**What is required:**
In the listing below, the answer starts at the line that has "Instruction: Show next" and stops after the line that has "This screenshot has width=1100, height=894."; please repeat that part exactly and nothing more.

-- Records supplied follows --

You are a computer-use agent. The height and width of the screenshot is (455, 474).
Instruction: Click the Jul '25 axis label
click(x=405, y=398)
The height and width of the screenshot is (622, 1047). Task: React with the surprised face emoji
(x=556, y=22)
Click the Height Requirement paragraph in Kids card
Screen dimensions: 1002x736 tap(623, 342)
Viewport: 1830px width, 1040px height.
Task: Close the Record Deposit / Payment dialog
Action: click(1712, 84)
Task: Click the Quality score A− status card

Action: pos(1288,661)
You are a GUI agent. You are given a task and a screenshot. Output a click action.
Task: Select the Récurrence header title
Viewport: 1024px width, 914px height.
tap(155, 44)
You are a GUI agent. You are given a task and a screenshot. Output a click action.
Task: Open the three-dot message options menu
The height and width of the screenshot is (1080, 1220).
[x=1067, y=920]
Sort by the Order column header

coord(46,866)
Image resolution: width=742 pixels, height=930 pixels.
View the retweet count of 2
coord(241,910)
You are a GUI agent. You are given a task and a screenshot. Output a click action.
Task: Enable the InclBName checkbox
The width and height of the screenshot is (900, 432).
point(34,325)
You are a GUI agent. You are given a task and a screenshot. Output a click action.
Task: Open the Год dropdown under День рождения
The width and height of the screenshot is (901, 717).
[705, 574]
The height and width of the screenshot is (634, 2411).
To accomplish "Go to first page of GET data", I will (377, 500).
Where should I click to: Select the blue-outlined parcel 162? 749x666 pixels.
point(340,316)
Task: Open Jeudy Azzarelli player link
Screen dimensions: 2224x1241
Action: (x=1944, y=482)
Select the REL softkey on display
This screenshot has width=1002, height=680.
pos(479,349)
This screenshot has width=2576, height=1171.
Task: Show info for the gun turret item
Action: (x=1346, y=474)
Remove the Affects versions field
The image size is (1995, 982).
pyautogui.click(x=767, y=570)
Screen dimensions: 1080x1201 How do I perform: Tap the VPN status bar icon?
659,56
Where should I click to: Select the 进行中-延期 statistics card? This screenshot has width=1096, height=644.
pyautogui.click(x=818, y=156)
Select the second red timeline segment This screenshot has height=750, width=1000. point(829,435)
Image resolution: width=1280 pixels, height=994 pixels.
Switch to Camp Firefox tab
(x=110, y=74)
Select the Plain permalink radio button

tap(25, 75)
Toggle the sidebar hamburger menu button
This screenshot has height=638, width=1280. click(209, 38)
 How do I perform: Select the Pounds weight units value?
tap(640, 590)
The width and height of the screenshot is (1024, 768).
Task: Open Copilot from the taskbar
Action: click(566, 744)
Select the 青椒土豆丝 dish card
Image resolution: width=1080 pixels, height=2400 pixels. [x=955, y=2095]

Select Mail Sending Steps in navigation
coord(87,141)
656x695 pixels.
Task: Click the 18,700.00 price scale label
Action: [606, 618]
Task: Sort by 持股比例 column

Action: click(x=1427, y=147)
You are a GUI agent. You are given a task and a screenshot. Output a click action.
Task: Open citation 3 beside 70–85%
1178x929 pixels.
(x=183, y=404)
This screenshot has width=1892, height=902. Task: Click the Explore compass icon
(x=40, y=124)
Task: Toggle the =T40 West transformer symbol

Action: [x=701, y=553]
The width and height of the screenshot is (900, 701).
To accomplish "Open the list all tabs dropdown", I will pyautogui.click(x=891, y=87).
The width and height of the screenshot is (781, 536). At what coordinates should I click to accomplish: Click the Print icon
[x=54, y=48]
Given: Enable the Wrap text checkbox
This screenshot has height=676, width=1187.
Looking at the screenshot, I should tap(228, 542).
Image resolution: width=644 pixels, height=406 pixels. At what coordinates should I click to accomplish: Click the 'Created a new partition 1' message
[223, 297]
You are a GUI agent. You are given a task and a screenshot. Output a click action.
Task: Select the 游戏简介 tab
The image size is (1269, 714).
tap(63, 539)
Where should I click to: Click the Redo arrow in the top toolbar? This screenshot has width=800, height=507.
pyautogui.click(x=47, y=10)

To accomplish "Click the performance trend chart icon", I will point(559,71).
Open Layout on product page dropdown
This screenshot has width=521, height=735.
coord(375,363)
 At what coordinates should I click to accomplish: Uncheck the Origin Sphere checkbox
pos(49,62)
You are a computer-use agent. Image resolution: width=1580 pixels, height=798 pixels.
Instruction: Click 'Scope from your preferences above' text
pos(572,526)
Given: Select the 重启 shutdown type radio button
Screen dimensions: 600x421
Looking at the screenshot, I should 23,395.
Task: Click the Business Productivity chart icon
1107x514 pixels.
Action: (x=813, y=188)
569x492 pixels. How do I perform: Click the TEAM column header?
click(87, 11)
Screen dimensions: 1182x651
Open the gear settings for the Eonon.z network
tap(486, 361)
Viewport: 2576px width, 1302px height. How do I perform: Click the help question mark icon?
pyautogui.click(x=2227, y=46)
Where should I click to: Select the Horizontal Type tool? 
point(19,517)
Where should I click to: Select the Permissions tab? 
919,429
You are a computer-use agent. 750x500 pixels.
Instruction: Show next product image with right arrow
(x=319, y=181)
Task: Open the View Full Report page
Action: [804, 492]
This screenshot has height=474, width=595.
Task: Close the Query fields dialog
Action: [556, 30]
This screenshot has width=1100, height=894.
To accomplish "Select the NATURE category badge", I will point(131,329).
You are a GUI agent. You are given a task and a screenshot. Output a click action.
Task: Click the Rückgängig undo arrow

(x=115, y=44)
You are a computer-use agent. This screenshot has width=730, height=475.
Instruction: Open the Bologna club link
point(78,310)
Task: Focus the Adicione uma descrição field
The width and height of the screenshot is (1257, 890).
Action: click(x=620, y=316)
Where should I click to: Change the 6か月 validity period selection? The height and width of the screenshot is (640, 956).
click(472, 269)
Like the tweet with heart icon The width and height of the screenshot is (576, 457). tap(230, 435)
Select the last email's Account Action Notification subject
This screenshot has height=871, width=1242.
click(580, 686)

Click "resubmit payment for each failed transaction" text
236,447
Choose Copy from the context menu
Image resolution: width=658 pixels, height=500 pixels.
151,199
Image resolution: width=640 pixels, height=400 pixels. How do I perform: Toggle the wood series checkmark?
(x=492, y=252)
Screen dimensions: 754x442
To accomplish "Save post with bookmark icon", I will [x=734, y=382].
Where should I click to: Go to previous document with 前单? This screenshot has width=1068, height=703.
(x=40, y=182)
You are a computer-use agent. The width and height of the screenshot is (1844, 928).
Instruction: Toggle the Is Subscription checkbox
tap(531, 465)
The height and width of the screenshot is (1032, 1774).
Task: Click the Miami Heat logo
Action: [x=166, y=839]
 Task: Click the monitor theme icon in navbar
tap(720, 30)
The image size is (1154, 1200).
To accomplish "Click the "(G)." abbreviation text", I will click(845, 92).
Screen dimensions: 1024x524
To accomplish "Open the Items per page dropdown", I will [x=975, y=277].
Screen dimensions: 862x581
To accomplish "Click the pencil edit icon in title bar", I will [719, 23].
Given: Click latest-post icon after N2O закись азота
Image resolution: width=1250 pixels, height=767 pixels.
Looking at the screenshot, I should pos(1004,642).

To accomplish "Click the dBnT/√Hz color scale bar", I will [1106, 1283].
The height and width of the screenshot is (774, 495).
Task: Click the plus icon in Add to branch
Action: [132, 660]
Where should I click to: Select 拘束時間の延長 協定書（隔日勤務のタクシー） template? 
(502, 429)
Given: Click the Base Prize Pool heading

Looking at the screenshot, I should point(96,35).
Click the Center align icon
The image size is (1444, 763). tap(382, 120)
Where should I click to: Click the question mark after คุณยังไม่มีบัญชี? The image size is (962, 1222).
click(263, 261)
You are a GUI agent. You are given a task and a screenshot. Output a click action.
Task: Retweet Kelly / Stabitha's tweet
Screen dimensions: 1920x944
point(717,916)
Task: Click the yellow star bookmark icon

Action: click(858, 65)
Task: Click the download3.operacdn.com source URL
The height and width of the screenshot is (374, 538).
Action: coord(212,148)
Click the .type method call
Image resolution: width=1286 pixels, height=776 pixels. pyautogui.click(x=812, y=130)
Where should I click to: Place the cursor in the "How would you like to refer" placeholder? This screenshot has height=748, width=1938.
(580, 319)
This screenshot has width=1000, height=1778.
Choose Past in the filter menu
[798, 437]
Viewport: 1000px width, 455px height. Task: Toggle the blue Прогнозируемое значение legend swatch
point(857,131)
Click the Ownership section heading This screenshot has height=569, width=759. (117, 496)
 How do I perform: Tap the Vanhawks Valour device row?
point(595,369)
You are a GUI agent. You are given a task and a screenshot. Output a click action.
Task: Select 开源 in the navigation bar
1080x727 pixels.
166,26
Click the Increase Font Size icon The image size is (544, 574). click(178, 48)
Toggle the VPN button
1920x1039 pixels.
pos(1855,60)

-- Records supplied concluded --

**Response to the exercise:**
Instruction: Show next product image with right arrow
(x=319, y=181)
Task: Open the View Full Report page
Action: [804, 492]
This screenshot has height=474, width=595.
Task: Close the Query fields dialog
Action: [556, 30]
This screenshot has width=1100, height=894.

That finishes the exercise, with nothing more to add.